■ **Text segment**
********************

Hi,

Ouch. The folks on this have a remarkable talent for finding weak
spots in Jess.

First of all, modify your program thusly:

   (deffunction assert-facts1 (?n)
        (printout t "asserting " ?n " facts" crlf )
        (while (> ?n 0) (assert (x ?n) (y ?n) (z ?n)) (run)  (bind ?n (- ?n 1)))
        (printout t "asserting facts Done" crlf))

   (defrule foo1 (x ?x) (y ?y) (z ?z) => )
   (assert-facts1 50)                  

The only real change is that I inserted "(run)" into the
fact-inserting loop. On my machine the time for 50 facts drops to 8
seconds, which is within a believeable Java vs. C performance ratio of
3 or 4. The scaling is stil not great for larger numbers, though --
as you noted, this is a bad rule, and it's not the sort of rule that
Jess does well with. Jess performs the best with varied, realistic
systems.

********************

■ **Set problem A**
Update the records, beginning at the line that contains "Given: Click the 关闭 button in About dialog" and stopping after the line that contains "point(865,433)": replace "Expand" with "Open" and leave everything else unchanged.
The Jess performance message has no connection to the records.

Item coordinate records
********************

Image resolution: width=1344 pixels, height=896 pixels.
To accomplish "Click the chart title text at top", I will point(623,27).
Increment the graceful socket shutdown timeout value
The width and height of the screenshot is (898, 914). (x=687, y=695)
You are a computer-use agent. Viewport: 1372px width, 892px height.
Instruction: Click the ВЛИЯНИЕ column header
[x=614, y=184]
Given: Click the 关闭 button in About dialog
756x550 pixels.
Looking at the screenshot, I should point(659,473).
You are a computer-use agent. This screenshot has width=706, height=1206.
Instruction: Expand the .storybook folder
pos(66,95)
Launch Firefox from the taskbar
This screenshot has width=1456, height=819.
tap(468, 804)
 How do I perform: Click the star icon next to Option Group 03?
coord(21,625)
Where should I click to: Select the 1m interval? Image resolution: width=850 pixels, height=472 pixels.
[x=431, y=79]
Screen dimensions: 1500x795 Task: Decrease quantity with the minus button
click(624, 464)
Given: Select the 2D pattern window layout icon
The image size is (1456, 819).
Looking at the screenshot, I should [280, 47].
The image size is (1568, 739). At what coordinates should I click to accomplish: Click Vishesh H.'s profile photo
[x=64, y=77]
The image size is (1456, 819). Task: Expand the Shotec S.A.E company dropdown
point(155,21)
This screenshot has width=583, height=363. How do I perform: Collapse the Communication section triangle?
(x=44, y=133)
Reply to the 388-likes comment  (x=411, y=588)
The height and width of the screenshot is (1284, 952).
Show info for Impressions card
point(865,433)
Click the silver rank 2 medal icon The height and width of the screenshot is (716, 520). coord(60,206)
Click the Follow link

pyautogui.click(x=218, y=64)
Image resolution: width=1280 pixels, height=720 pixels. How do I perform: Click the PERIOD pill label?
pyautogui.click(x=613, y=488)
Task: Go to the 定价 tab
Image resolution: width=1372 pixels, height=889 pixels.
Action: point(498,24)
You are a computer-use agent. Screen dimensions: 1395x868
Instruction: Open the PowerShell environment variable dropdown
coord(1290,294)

********************

■ **Set problem B**
According to the Jess performance message, how long did 50 facts take after "(run)" was inserted into the loop?

■ **Exercise solution A**
Given: Click the 关闭 button in About dialog
756x550 pixels.
Looking at the screenshot, I should point(659,473).
You are a computer-use agent. This screenshot has width=706, height=1206.
Instruction: Open the .storybook folder
pos(66,95)
Launch Firefox from the taskbar
This screenshot has width=1456, height=819.
tap(468, 804)
 How do I perform: Click the star icon next to Option Group 03?
coord(21,625)
Where should I click to: Select the 1m interval? Image resolution: width=850 pixels, height=472 pixels.
[x=431, y=79]
Screen dimensions: 1500x795 Task: Decrease quantity with the minus button
click(624, 464)
Given: Select the 2D pattern window layout icon
The image size is (1456, 819).
Looking at the screenshot, I should [280, 47].
The image size is (1568, 739). At what coordinates should I click to accomplish: Click Vishesh H.'s profile photo
[x=64, y=77]
The image size is (1456, 819). Task: Open the Shotec S.A.E company dropdown
point(155,21)
This screenshot has width=583, height=363. How do I perform: Collapse the Communication section triangle?
(x=44, y=133)
Reply to the 388-likes comment  (x=411, y=588)
The height and width of the screenshot is (1284, 952).
Show info for Impressions card
point(865,433)

■ **Exercise solution B**
8 seconds